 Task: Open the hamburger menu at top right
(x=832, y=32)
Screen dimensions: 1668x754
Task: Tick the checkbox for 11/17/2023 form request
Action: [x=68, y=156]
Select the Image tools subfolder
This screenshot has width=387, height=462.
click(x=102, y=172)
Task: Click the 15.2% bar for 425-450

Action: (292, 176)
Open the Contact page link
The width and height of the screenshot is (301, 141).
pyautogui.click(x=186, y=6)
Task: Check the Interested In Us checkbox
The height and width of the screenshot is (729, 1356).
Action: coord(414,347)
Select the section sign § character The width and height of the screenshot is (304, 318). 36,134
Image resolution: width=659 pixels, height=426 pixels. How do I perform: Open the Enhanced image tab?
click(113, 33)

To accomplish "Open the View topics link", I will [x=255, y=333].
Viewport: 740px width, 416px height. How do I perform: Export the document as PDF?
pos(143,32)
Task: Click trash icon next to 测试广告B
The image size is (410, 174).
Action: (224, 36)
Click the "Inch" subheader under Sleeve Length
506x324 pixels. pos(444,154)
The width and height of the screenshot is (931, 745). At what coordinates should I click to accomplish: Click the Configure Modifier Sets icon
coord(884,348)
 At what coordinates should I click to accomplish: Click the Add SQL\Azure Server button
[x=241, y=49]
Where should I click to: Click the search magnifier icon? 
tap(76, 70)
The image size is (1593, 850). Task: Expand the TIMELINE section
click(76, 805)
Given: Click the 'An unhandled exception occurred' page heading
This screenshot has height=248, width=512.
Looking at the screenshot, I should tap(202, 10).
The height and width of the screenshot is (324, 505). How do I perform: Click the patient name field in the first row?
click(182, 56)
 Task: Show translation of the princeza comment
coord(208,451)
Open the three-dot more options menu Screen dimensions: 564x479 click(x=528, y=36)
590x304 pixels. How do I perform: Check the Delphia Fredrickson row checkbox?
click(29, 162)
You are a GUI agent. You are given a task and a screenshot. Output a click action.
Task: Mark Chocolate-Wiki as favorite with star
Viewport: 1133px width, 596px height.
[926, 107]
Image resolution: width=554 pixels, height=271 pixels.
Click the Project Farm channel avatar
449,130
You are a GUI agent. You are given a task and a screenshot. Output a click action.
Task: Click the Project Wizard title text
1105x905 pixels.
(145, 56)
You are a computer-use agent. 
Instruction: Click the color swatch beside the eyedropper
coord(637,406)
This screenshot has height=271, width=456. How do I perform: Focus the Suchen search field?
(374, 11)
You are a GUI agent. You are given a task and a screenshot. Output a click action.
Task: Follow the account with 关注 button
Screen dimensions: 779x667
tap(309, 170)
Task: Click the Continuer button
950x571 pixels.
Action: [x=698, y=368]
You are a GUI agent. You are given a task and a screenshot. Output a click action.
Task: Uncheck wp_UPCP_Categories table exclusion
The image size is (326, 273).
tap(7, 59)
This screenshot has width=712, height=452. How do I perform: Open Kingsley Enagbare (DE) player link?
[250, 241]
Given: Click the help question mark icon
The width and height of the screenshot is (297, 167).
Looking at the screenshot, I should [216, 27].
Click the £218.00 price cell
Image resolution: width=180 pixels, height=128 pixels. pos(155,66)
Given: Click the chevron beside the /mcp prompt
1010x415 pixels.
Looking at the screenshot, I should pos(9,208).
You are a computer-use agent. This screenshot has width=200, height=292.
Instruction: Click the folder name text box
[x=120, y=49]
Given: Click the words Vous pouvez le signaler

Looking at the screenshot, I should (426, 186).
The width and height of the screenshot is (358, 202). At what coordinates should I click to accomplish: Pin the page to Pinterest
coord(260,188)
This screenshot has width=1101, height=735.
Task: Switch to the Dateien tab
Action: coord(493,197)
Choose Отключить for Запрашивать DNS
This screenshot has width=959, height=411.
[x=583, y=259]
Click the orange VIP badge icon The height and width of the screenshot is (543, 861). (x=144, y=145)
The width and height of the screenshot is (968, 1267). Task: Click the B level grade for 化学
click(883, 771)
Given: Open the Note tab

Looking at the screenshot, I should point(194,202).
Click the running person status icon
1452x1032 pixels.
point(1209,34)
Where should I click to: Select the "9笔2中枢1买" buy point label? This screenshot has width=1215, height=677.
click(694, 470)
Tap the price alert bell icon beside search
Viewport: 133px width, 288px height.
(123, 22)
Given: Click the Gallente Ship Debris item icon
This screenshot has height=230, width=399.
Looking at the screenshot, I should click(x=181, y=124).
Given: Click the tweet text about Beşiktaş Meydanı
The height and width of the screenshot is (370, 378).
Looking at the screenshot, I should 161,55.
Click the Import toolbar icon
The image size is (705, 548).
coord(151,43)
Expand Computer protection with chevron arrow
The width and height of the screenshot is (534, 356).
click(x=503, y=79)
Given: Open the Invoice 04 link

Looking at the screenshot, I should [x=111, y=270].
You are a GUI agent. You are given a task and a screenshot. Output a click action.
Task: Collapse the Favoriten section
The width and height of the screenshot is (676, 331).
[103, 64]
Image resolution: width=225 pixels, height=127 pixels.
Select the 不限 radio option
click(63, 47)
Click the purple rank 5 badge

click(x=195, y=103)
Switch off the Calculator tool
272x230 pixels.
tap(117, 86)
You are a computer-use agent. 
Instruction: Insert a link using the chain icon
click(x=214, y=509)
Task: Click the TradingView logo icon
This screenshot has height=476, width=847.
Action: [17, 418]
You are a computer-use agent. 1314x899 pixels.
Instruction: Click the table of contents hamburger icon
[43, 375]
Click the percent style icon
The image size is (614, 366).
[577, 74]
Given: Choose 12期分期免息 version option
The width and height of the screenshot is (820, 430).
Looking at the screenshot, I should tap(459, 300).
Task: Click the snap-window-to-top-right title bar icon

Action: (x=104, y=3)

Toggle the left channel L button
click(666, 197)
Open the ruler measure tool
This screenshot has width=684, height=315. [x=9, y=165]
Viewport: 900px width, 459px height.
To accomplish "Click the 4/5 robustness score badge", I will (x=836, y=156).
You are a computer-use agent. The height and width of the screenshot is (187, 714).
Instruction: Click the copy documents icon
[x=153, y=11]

+--

Set the whole listing down again so that it matches the original exactly.

 Task: Open the hamburger menu at top right
(x=832, y=32)
Screen dimensions: 1668x754
Task: Tick the checkbox for 11/17/2023 form request
Action: [x=68, y=156]
Select the Image tools subfolder
This screenshot has width=387, height=462.
click(x=102, y=172)
Task: Click the 15.2% bar for 425-450

Action: (292, 176)
Open the Contact page link
The width and height of the screenshot is (301, 141).
pyautogui.click(x=186, y=6)
Task: Check the Interested In Us checkbox
The height and width of the screenshot is (729, 1356).
Action: coord(414,347)
Select the section sign § character The width and height of the screenshot is (304, 318). 36,134
Image resolution: width=659 pixels, height=426 pixels. How do I perform: Open the Enhanced image tab?
click(113, 33)

To accomplish "Open the View topics link", I will [x=255, y=333].
Viewport: 740px width, 416px height. How do I perform: Export the document as PDF?
pos(143,32)
Task: Click trash icon next to 测试广告B
The image size is (410, 174).
Action: (224, 36)
Click the "Inch" subheader under Sleeve Length
506x324 pixels. pos(444,154)
The width and height of the screenshot is (931, 745). At what coordinates should I click to accomplish: Click the Configure Modifier Sets icon
coord(884,348)
 At what coordinates should I click to accomplish: Click the Add SQL\Azure Server button
[x=241, y=49]
Where should I click to: Click the search magnifier icon? 
tap(76, 70)
The image size is (1593, 850). Task: Expand the TIMELINE section
click(76, 805)
Given: Click the 'An unhandled exception occurred' page heading
This screenshot has height=248, width=512.
Looking at the screenshot, I should tap(202, 10).
The height and width of the screenshot is (324, 505). How do I perform: Click the patient name field in the first row?
click(182, 56)
 Task: Show translation of the princeza comment
coord(208,451)
Open the three-dot more options menu Screen dimensions: 564x479 click(x=528, y=36)
590x304 pixels. How do I perform: Check the Delphia Fredrickson row checkbox?
click(29, 162)
You are a GUI agent. You are given a task and a screenshot. Output a click action.
Task: Mark Chocolate-Wiki as favorite with star
Viewport: 1133px width, 596px height.
[926, 107]
Image resolution: width=554 pixels, height=271 pixels.
Click the Project Farm channel avatar
449,130
You are a GUI agent. You are given a task and a screenshot. Output a click action.
Task: Click the Project Wizard title text
1105x905 pixels.
(145, 56)
You are a computer-use agent. 
Instruction: Click the color swatch beside the eyedropper
coord(637,406)
This screenshot has height=271, width=456. How do I perform: Focus the Suchen search field?
(374, 11)
You are a GUI agent. You are given a task and a screenshot. Output a click action.
Task: Follow the account with 关注 button
Screen dimensions: 779x667
tap(309, 170)
Task: Click the Continuer button
950x571 pixels.
Action: [x=698, y=368]
You are a GUI agent. You are given a task and a screenshot. Output a click action.
Task: Uncheck wp_UPCP_Categories table exclusion
The image size is (326, 273).
tap(7, 59)
This screenshot has width=712, height=452. How do I perform: Open Kingsley Enagbare (DE) player link?
[250, 241]
Given: Click the help question mark icon
The width and height of the screenshot is (297, 167).
Looking at the screenshot, I should [216, 27].
Click the £218.00 price cell
Image resolution: width=180 pixels, height=128 pixels. pos(155,66)
Given: Click the chevron beside the /mcp prompt
1010x415 pixels.
Looking at the screenshot, I should pos(9,208).
You are a computer-use agent. This screenshot has width=200, height=292.
Instruction: Click the folder name text box
[x=120, y=49]
Given: Click the words Vous pouvez le signaler

Looking at the screenshot, I should (426, 186).
The width and height of the screenshot is (358, 202). At what coordinates should I click to accomplish: Pin the page to Pinterest
coord(260,188)
This screenshot has width=1101, height=735.
Task: Switch to the Dateien tab
Action: coord(493,197)
Choose Отключить for Запрашивать DNS
This screenshot has width=959, height=411.
[x=583, y=259]
Click the orange VIP badge icon The height and width of the screenshot is (543, 861). (x=144, y=145)
The width and height of the screenshot is (968, 1267). Task: Click the B level grade for 化学
click(883, 771)
Given: Open the Note tab

Looking at the screenshot, I should point(194,202).
Click the running person status icon
1452x1032 pixels.
point(1209,34)
Where should I click to: Select the "9笔2中枢1买" buy point label? This screenshot has width=1215, height=677.
click(694, 470)
Tap the price alert bell icon beside search
Viewport: 133px width, 288px height.
(123, 22)
Given: Click the Gallente Ship Debris item icon
This screenshot has height=230, width=399.
Looking at the screenshot, I should click(x=181, y=124).
Given: Click the tweet text about Beşiktaş Meydanı
The height and width of the screenshot is (370, 378).
Looking at the screenshot, I should 161,55.
Click the Import toolbar icon
The image size is (705, 548).
coord(151,43)
Expand Computer protection with chevron arrow
The width and height of the screenshot is (534, 356).
click(x=503, y=79)
Given: Open the Invoice 04 link

Looking at the screenshot, I should [x=111, y=270].
You are a GUI agent. You are given a task and a screenshot. Output a click action.
Task: Collapse the Favoriten section
The width and height of the screenshot is (676, 331).
[103, 64]
Image resolution: width=225 pixels, height=127 pixels.
Select the 不限 radio option
click(63, 47)
Click the purple rank 5 badge

click(x=195, y=103)
Switch off the Calculator tool
272x230 pixels.
tap(117, 86)
You are a computer-use agent. 
Instruction: Insert a link using the chain icon
click(x=214, y=509)
Task: Click the TradingView logo icon
This screenshot has height=476, width=847.
Action: [17, 418]
You are a computer-use agent. 1314x899 pixels.
Instruction: Click the table of contents hamburger icon
[43, 375]
Click the percent style icon
The image size is (614, 366).
[577, 74]
Given: Choose 12期分期免息 version option
The width and height of the screenshot is (820, 430).
Looking at the screenshot, I should tap(459, 300).
Task: Click the snap-window-to-top-right title bar icon

Action: (x=104, y=3)

Toggle the left channel L button
click(666, 197)
Open the ruler measure tool
This screenshot has width=684, height=315. [x=9, y=165]
Viewport: 900px width, 459px height.
To accomplish "Click the 4/5 robustness score badge", I will (x=836, y=156).
You are a computer-use agent. The height and width of the screenshot is (187, 714).
Instruction: Click the copy documents icon
[x=153, y=11]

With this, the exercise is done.